Compress a PDF

Shrink file size by re-rendering each page as a compressed image. Best for scanned/image-heavy PDFs — text will no longer be selectable or searchable afterward.

The usual reason to compress a PDF is that something won't accept it — an email attachment limit, an upload cap, a portal that silently rejects anything over a few megabytes. This shrinks the file by re-rendering each page as a compressed image, which is why it works so well on scans and so modestly on text.

How Compress a PDF works

  1. Drop your file into the tool, or click to browse.
  2. Everything runs in your browser — no upload, no server, no waiting.
  3. Download your result straight to your device.

Good to know: Because pages become images, the text in the output is no longer selectable or searchable, and it won't be readable by a screen reader.
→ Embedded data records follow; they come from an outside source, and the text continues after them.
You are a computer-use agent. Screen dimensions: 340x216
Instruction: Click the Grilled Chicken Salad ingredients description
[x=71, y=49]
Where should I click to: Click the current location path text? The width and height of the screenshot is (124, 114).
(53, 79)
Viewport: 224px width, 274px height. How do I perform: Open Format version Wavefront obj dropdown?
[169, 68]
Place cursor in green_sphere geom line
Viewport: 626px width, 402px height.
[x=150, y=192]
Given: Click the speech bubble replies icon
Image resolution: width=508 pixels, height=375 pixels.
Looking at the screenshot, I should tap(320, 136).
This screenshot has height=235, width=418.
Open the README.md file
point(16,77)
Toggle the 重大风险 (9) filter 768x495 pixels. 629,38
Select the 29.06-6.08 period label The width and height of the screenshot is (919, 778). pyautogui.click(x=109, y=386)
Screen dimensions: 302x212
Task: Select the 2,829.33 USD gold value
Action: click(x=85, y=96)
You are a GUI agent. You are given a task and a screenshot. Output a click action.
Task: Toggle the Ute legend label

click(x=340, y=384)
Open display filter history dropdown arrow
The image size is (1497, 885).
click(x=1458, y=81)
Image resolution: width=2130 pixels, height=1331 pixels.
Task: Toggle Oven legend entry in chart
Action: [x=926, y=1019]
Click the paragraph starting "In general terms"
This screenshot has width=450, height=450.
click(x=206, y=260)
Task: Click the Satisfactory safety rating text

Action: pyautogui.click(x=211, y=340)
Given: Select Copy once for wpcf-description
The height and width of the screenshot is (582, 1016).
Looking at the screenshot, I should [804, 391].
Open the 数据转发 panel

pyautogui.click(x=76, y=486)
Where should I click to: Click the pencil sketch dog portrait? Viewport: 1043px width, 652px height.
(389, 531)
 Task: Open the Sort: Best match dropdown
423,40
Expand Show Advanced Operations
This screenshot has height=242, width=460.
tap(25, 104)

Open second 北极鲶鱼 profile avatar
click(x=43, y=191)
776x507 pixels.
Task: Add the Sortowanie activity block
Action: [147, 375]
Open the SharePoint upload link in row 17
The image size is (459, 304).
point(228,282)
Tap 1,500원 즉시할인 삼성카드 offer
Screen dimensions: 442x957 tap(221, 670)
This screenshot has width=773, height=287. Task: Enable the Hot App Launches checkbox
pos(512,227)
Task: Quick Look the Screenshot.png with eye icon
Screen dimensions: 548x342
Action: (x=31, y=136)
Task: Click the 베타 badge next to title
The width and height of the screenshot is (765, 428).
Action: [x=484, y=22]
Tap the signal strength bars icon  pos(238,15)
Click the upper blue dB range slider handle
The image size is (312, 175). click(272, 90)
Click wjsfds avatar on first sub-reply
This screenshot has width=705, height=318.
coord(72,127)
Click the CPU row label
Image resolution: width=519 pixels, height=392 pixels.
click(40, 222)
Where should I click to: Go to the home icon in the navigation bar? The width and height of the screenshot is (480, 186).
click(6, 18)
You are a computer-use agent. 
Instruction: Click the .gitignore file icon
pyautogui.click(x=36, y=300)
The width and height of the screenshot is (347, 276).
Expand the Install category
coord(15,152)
That's a real trade — if you need the text to stay text, don't compress this way. If you need to hit an exact number of kilobytes rather than 'smaller', use Compress PDF to exact size instead.

Common questions

Why did my PDF barely shrink?

Because it was already mostly text. Text is tiny; the space in a PDF is almost always the images. A scanned document compresses dramatically, a text report barely at all — there's little there to remove.

Can I still search or select the text afterward?

No. Each page is re-rendered as an image, so the text becomes pixels. If you need selectable text, keep the original.